From: Perry E.Metzger (email@example.com)
Date: Mon Dec 01 2003 - 16:20:25 MST
"Damien Broderick" <firstname.lastname@example.org> writes:
>> The "chemical replicators" are mechanical. Peptide synthesis in
>> ribosomes is mechanosynthetic....
>> The problem, I think, is a continuing belief in vitalism, although I'm
>> sure Smalley would stringently deny that.
> My sense is that Smalley's response might be that each of these enzymatic
> syntheses is a one-off, a specially designed (`designed') gadget that
> functions in a specific co-evolved ambient. That might not readily
> generalize to a universal assembler, or even to multi-purpose nanoscale
> tools. Not vitalism: complexity and deep history.

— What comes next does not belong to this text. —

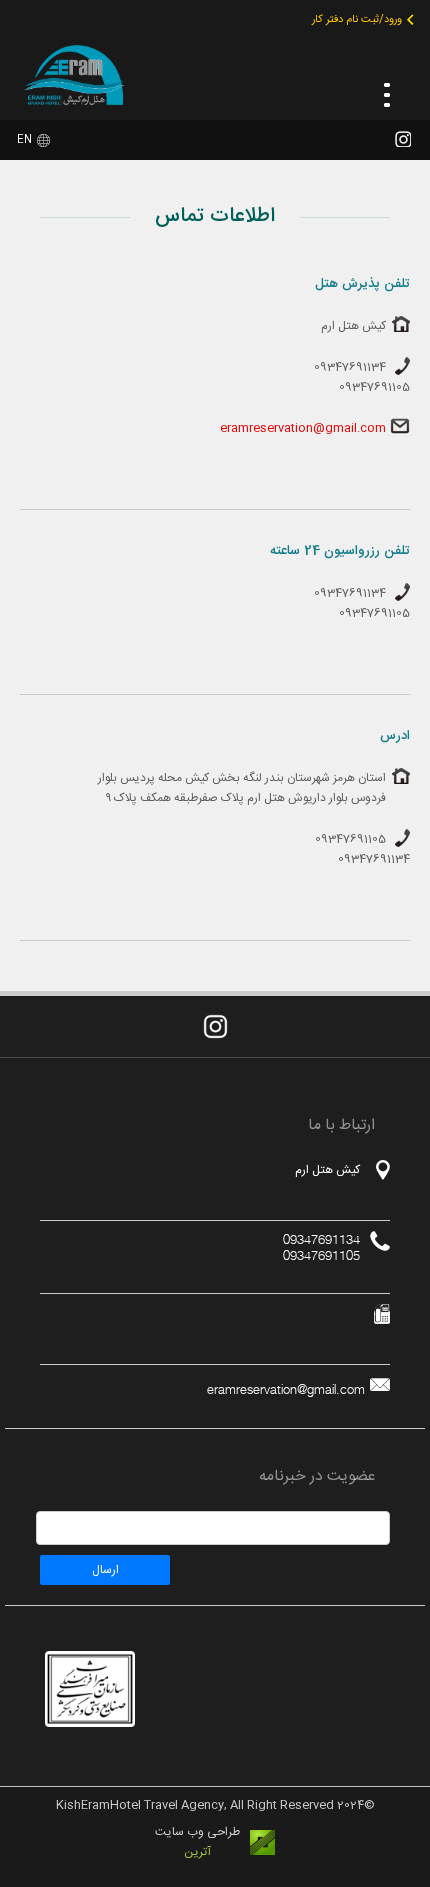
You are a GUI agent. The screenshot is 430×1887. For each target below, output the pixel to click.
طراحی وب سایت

It depends on what you mean by "universal assembler". The a small
collection of living organisms forms a fully self contained system
capable of turning sunlight and raw feedstocks into a very wide
variety of products. One might say that all the components that do
this are "one-offs", but so what? No one said such a system needed to
use ONE machine tool for everything. Indeed, it would be rather
unexpected if it could.
The question is not whether we can build some sort of mechanosynthetic
catalyst that could produce absolutely anything -- that's a strawman
and almost certainly impossible.
The weak question is whether or not we can produce a set of tools
capable of atomically precise assembly of a wide variety of useful
products including themselves. That question has an obvious answer --
just look in the mirror.
The stronger question is whether or not we can produce a set of
mechanosynthetic tools capable of producing literally any molecular
configuration not at odds with the laws of physics. That remains a
more open question, but I think there is little doubt that we can
produce an extremely wide variety of interesting molecular targets --
including a vast array of molecular robotics and atomically precise
molecular electronics -- that are of substantial interest.